A stalagmite’s past may help reveal Earth’s future. By studying Siberian cave formations as old as 500,000 years, researchers have found that even moderate climate warming may set off significant thawing of permafrost.
If such extensive thawing of frozen soil occurred today, it could trigger a massive release of greenhouse gases, scientists report online February 21 in Science. Permafrost locks in huge amounts of carbon, so if the frozen ground thaws, much of the carbon could convert to carbon dioxide and methane and boost global warming.
During an era with average temperatures just 1.5 degrees Celsius warmer than preindustrial times, permafrost melted in areas that today are frozen year-round, the researchers report. Alarmingly, this melting came with a change in climate less than the 2 degrees that the United Nations has set as a target for averting catastrophic effects of warming, says Ted Schuur of the University of Florida, Gainesville, who was not involved in the study.
The new research, he says, is the first to shed light on permafrost from hundreds of thousands of years ago. “It’s nice to look back in the past and see what’s already happened on the Earth, and that gives us some confidence about our future predictions,” Schuur says.
Researchers can use soil and ice to calculate the age of existing — but not past — permafrost.

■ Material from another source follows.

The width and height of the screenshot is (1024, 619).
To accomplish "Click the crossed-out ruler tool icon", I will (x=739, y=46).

Anton Vaks of the University of Oxford and an international team probed what happened to permafrost in warmer climates long ago by studying speleothems, ancient cave formations that include stalactites on cave ceilings and stalagmites on cave floors. These formations grow as mineral-laden water seeps into caves. In areas with permafrost, that only happens when the climate is warm enough to cause thawing, the researchers say. So determining the age of speleothem layers gave the researchers an indirect way to study ancient thawing permafrost.

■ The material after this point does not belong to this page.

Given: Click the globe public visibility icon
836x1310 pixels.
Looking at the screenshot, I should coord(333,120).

Vaks and his team sampled speleothems from six caves along a path from northern Siberia south to the Gobi Desert. They dated layers going back 500,000 years by measuring the amounts of certain radioactive elements within the layers.
In nearly all of the warm periods studied, layers grew on speleothems in areas that today have partial permafrost cover, the researchers found. During the warmest period studied, some 400,000 years ago, global temperature was 1.5 degrees higher than in preindustrial times. Only during that period did speleothems grow in the cave farthest to the north.
That suggests that 1.5 degrees of warming was enough to thaw permafrost even in areas that are fully covered today. And the finding implies the same could happen in the future, says George Kling of the University of Michigan in Ann Arbor. “Our challenge is to predict how much and how fast the carbon currently frozen in permafrost will enter the atmosphere,” he says.
Vladimir Romanovsky of the University of Alaska Fairbanks praises the study but warns against generalizing its findings to permafrost in other regions of the globe, noting that the method has some uncertainty. “Permafrost could be only one of the possible causes of growing or not growing of speleothems.” One possibility is that fractures in still-frozen permafrost could allow water to seep through, he says.
Another concern is that the method the researchers used might not detect partial thawing. If that had happened, water may not have reached caves, and speleothems would not have grown, Romanovsky says. But even partial thawing could change the climate, he warns, by turning previously locked-up carbon into greenhouse gases.